Выходя из комнаты, граф де Граверо, хоть
убей, не мог решить, то ли Жан Поль одумался, то ли он сам; граф, оказался мишенью тончайшей насмешки. Но эту мысль он отбросил, как отбрасывал все беспокойные мысли. Такова была привычка его сословия. Привычка, которая приведет в один прекрасный день к роковым последствиям…
Перед началом суда над Жаном граф на полчаса заперся с королевским судьей. То, что он сообщил судье, дало свой результат – Жан Поль избежал предварительного расследования, которое включало испытание железом или огнем, прободение языка или щеки, битье кнутом до крови и некоторые другие “приятные” процедуры, все еще предусматриваемые уголовным законом Франции в 1784 году и обычно применявшиеся в подобных случаях.
Хорошо зная законы, Жан Поль понимал, сколь многим обязан графу де Граверо. Он пытался убедить себя, что предпочел бы вынести любые пытки, лишь бы не оказаться в долгу у Жерве ле Муата за счет и Терезы, и Николь. Но его краткий опыт, когда он подвергся пытке в руках специалистов, открыл ему границы того, что он может вынести, и он был искренне рад, что избежал страданий.
Спустя полчаса он был приговорен к пяти годам на галерах. Не будь Жан Поль юристом, он впал бы в полное отчаяние, ибо мало кому удавалось выжить и год, сидя за веслами на галере под бичами надсмотрщиков. Но Жан знал, что хотя этот закон и оставался на бумаге, но галеры уже не существовали, худшее, что могло его ожидать – каторга для преступников, хотя и была столь же близка к аду, особенно в той ее части, которая зависела от надсмотрщиков, но все же была в тысячу раз лучше галер, которые она заменила. На каторге люди довольно часто отбывали свой срок и оставались живы, на галерах – никогда.
Жан Поля под стражей доставили в лагерь для арестантов в нескольких лье от деревни и швырнули за изгородь.
Месье Жерад, комендант лагеря, глянул на него и простонал:
– О, Боже, неужели еще один!
– Боюсь, что да, господин комендант, – насмешливо отозвался Жан.
Месье Жерад уставился на него.
– И говорит по-французски, – удивился он, – а не бормочет, как все крестьяне! Как твое имя?
– Жан Поль Марен, – отвечал Жан, – бывший адвокат в Сен-Жюле и Ближних Альпах, инспектор складов фирмы “Марен и сыновья”, а теперь – обычный преступник.
Жерад довольно долго и внимательно разглядывал его. Потом запрокинул голову и расхохотался.
– Будь я проклят! – произнес он сквозь смех. – Ты мне нравишься! А что случилось с твоим лицом?

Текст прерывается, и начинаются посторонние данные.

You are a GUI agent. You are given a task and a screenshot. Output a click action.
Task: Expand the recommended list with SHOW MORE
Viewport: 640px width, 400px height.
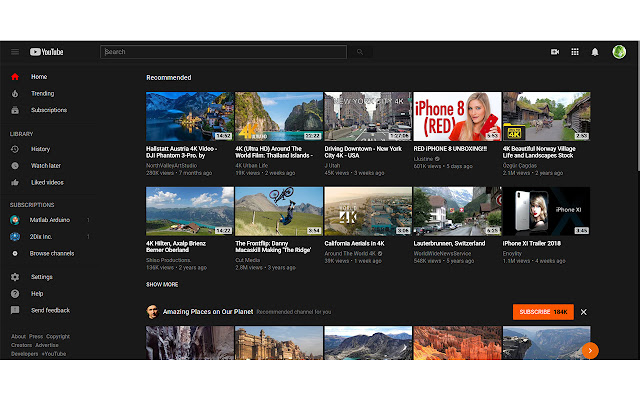[162, 284]
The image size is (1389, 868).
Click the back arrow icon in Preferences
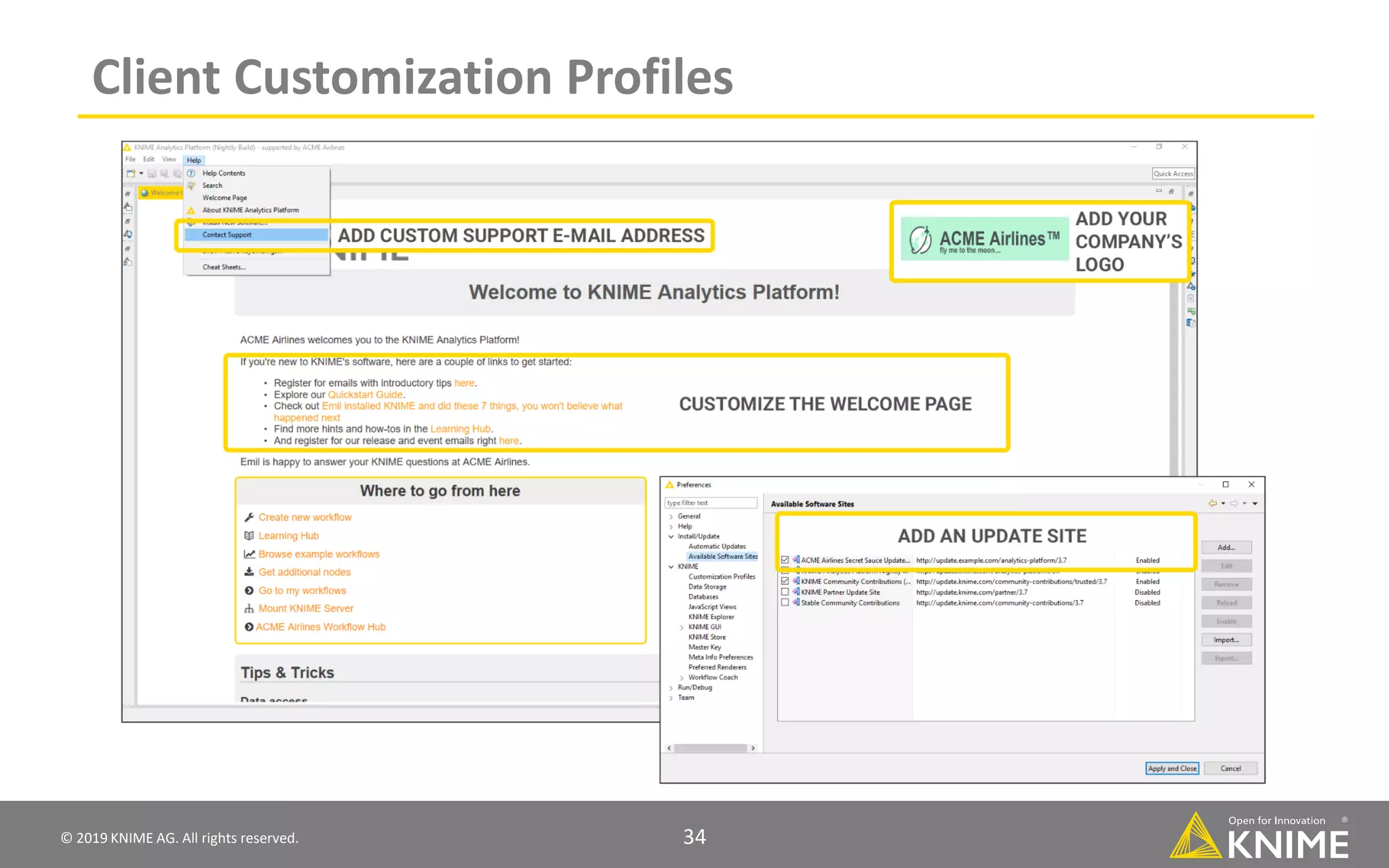[x=1213, y=503]
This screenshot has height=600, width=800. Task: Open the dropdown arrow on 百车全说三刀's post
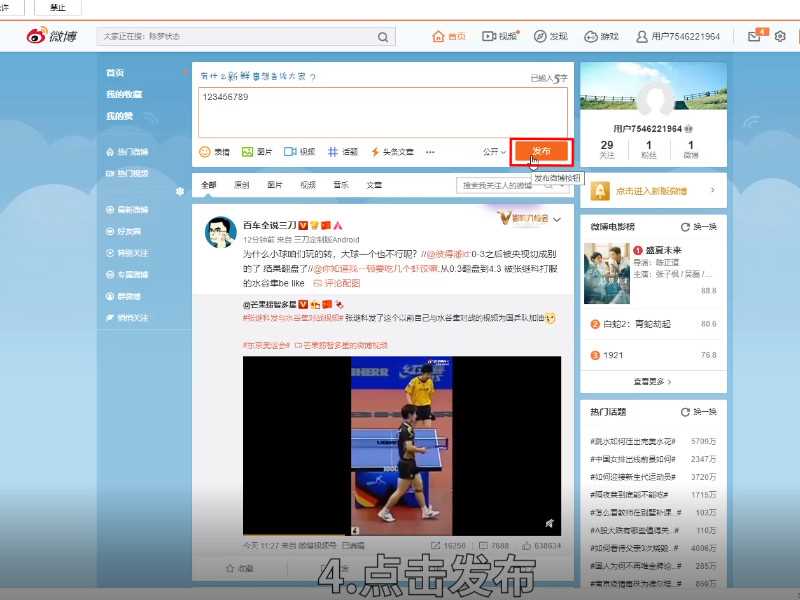click(558, 219)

– Комплимент от слуг ето благородия Жерве ла Муата, графа де Граверо, – ответил Жан.
– Вот подонок! – сплюнул комендант и обратился к стражам, доставившим Жана. – В чем обвиняют этого человека?
– Проникновение в частное владение и нанесение телесных повреждений, – хором ответили они.
Жерад записал что-то в журнале, лежавшем перед ним.
– Ладно, – проворчал он, – отправляйтесь. Теперь он под моим началом…
Он оглянулся вокруг, пока не заметил какого-то грязного оборванца.
– Эй, ты! – заорал он. – Принеси полено! Оборванец принес полено и поставил его
перед комендантом.
– Садитесь, месье адвокат, – сказал Жерад.
Жан сел, с откровенным любопытством разглядывая этого странного чиновника. Ренуар Жерад был высоким, худым мужчиной с тонким добрым лицом. Жан подумал, что на всем белом свете нет другого человека, который бы так не подходил для этой должности.
– А теперь, мой мальчик, – весело сказал он, – расскажи мне, что произошло на самом деле. Твоя фамилия Марен. Ты упомянул, что имеешь отношение к фирме “Марен и сыновья”, это означает, что ты один из сыновей. Будучи Мареном, ты можешь купить этого подонка Граверо десять раз и еще потребовать сдачу. Совершенно ясно, что ты проник в замок Граверо не для того, чтобы что-либо украсть. Так какого дьявола ты там делал?
“Меня уже приговорили, – подумал Жан. – И будь я проклят, если передо мной не порядочный человек!”
– Я отправился туда, – рассмеялся он, – чтобы ввести фут холодной стали или унцию свинца в кишки господина графа.
– Очень жаль, что тебе это не удалось, – спокойно заметил Жерад. – Однако все это не добавляет ясности. Ты отправился туда, чтобы убить ла Муата, а препроводили тебя ко мне с детскими обвинениями. Во имя неба, Марен, почему?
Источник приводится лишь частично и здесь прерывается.